I regret posting my original comment at this point; I didn't want to start a (potentially huge) derail from the very beginning of the thread.
posted by supermassive at 9:18 PM on July 24


To paraphrase the title of an article I just read, women's struggles are class struggles. Feminism, to me, is about recognizing structural oppression based on hierarchies distinguished by sex and gender, and working to get rid of those hierarchies. Capitalism requires other hierarchies, based on economic class. But it's awfully hard to justify economic class hierarchies when folks in a lower economic class than you are just like you, so capitalism necessarily breeds other forms of hierarchy and oppression. Marketing supports whatever makes the most money, so ultimately supports this.

Which is not to say that those other axes of oppression would automatically disappear in a non-capitalist economic system, just that different systems of oppression tend to reinforce each other, and it's awfully hard to get rid of one without objecting to the entire premise of oppressive hierarchical structures. As the song goes, none of us are free if one of us is chained. This was the whole thing with intersectionality that third wave feminism brought greater awareness (or re-awareness) of: you can't be feminist and ignore the intersecting structural oppressions that limit the power of women of color, poor women, trans women, differently-abled women, etc.
posted by eviemath at 10:01 PM on July 24 [3 favorites]


So America has reached a point where it makes good business sense for advertisers to say they're pro-multiracial families, pro-homosexual couples, and pro-feminist, and this is a bad thing?

I find the Internet confusing.
posted by Bugbread at 10:02 PM on July 24 [2 favorites]


"Torches of Freedom" all over again.
posted by eustatic at 10:23 PM on July 24


Who cares whether advertisers really "get" feminism when the fact that they want to position themselves as feminist is such good news?

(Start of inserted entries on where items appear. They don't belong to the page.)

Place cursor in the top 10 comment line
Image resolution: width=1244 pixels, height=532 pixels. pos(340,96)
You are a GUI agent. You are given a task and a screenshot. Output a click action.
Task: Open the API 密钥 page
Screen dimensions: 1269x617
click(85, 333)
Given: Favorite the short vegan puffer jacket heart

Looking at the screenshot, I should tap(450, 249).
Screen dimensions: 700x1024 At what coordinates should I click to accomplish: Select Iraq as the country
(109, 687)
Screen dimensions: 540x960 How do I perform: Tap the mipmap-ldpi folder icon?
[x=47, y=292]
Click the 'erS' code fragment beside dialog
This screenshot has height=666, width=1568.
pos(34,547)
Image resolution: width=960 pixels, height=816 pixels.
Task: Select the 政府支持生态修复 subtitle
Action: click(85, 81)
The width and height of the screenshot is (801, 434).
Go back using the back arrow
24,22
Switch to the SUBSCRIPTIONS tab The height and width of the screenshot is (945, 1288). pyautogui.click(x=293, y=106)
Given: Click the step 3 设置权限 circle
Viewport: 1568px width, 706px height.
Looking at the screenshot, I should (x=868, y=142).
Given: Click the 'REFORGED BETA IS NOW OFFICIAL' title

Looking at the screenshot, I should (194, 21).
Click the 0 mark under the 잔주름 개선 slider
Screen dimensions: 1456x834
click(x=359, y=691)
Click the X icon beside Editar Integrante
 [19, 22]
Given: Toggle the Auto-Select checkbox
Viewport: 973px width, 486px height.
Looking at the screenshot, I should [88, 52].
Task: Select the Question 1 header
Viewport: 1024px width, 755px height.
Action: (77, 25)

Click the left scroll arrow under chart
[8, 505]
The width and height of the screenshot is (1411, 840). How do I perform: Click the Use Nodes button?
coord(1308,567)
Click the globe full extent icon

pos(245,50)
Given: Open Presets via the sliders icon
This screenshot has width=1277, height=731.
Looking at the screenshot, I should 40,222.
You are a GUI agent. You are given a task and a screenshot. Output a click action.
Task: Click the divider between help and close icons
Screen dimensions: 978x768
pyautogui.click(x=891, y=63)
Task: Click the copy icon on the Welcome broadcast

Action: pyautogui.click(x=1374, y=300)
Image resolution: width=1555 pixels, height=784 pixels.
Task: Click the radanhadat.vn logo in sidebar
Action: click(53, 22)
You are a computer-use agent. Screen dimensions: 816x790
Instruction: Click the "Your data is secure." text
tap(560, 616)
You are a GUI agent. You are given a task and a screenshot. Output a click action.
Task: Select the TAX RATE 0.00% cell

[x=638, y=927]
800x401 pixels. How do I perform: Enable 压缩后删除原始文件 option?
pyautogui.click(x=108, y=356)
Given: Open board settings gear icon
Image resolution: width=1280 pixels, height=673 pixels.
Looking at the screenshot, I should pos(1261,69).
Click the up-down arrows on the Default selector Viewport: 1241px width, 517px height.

Because fauximism can drive out real feminism just like it did the last times capitalism fell in love with it?
posted by MartinWisse at 11:23 PM on July 24 [4 favorites]


The new Always advert also seems to have picked up on this trend.
posted by hanachronism at 12:24 AM on July 25 [1 favorite]


If you like feminism, you shouldn't like it being appropriated by capitalism.

I kinda feel if you like feminism you shouldn't be so fast to define what it is and how it manifests to other people. That "you're not a real feminist game is part of it too, Martin. It may very well be true sometimes but I submit we don't have the tools needed to assess and it hurts the overall cause.

It wasn't so long ago that "real" feminism constituted only what white, rich, western women viewed as self actualisation. I love me some second wave, but it pays not to get to dewy eyed about what was in some ways very exclusionary.

I'm all for a bigger tent in any kind of political movement. And if your movement can't accommodate some diversity, that's a problem.
posted by smoke at 1:04 AM on July 25 [3 favorites]


Is third wave over? What is the distinction?

My understanding of the fourth wave is that there is more movement away from gender essentialism and more inclusion of trans* and genderqueer feminism, sex work issues, and possibly more understanding of the links between feminism and other issues, a la womanism.
posted by bile and syntax at 8:10 AM on July 25


@smoke"I kinda feel if you like feminism you shouldn't be so fast to define what it is and how it manifests to other people."

Granted. My claim was not that feminism is monolithic but that capitalism is toxic and that advertisters are no more interested in the liberation of women than they are in the dew point in Singapore. Any large movement will not be monolithic and uniform but no matter what if you feel like there's some core of it which is worthwhile, exploiting that core for profit is a bad thing.